ABOUT THIS EXERCISE
Scan the lines below and report each one containing "click" by copying it.

GIVEN DATA
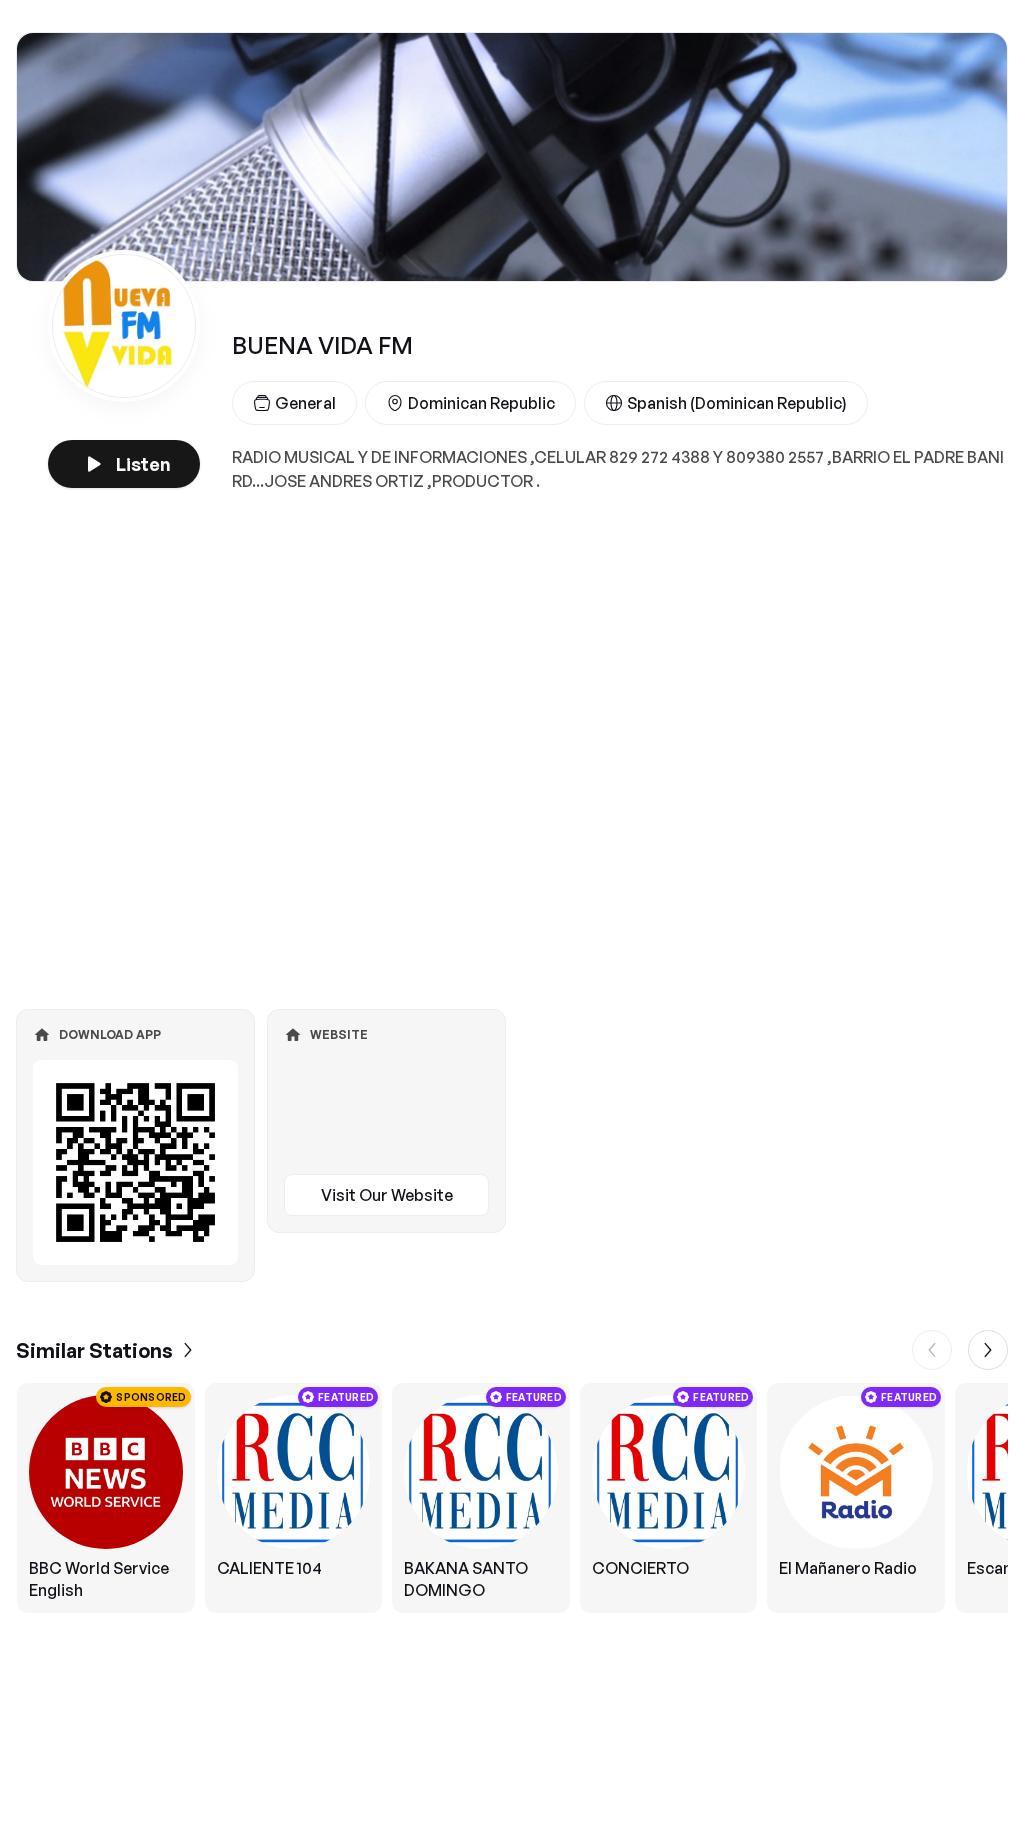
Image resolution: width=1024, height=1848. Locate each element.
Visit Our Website (387, 1195)
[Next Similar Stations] (988, 1350)
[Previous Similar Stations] (932, 1350)
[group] (512, 1498)
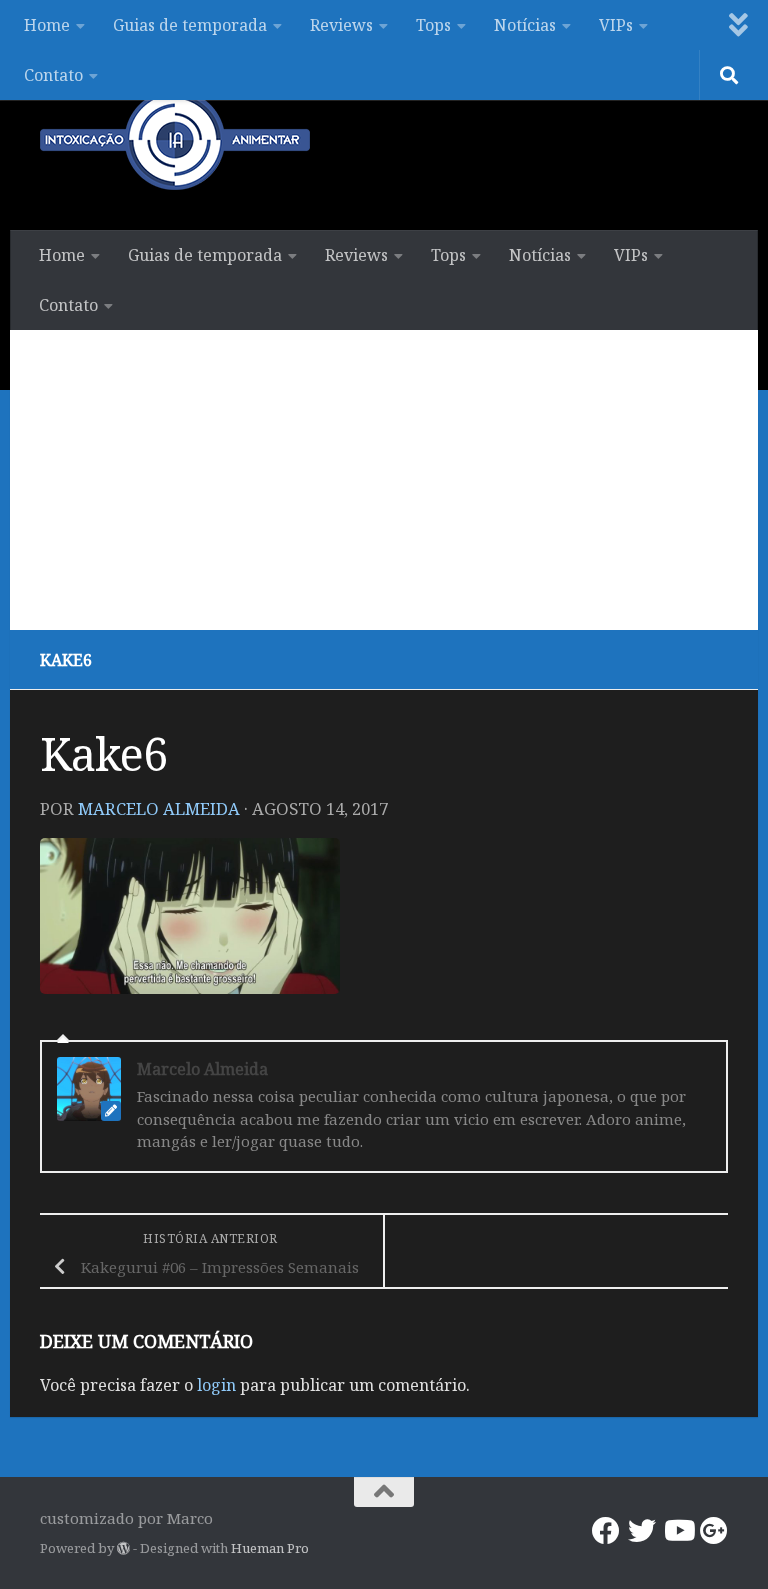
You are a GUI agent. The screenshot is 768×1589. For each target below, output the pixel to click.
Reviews (341, 25)
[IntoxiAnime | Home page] (175, 140)
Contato (53, 75)
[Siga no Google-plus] (714, 1531)
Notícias (525, 25)
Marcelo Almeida (159, 808)
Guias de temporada (190, 25)
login (216, 1385)
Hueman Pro (270, 1548)
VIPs (616, 25)
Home (47, 25)
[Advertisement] (384, 480)
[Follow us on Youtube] (678, 1531)
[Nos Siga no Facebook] (606, 1531)
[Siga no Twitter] (642, 1531)
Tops (433, 25)
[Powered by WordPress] (123, 1548)
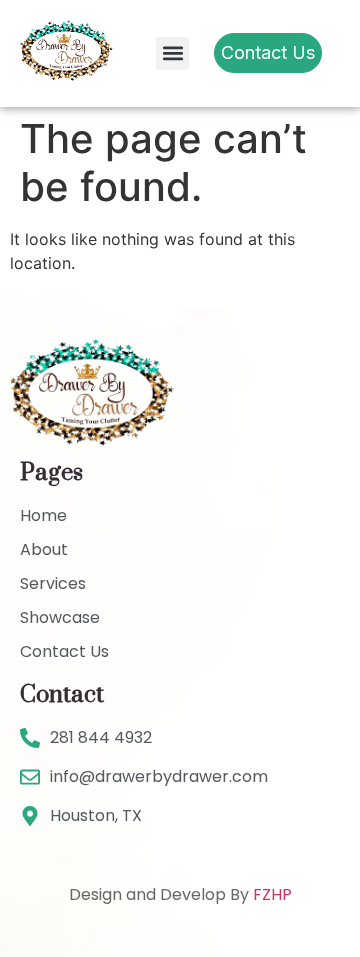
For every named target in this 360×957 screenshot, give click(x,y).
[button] (172, 53)
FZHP (272, 894)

THE COMPLETED TASK
You are a GUI agent. The screenshot is 768×1589. For each target below, output the pixel to click.
For every named target in this 360×957 screenshot, give click(x,y).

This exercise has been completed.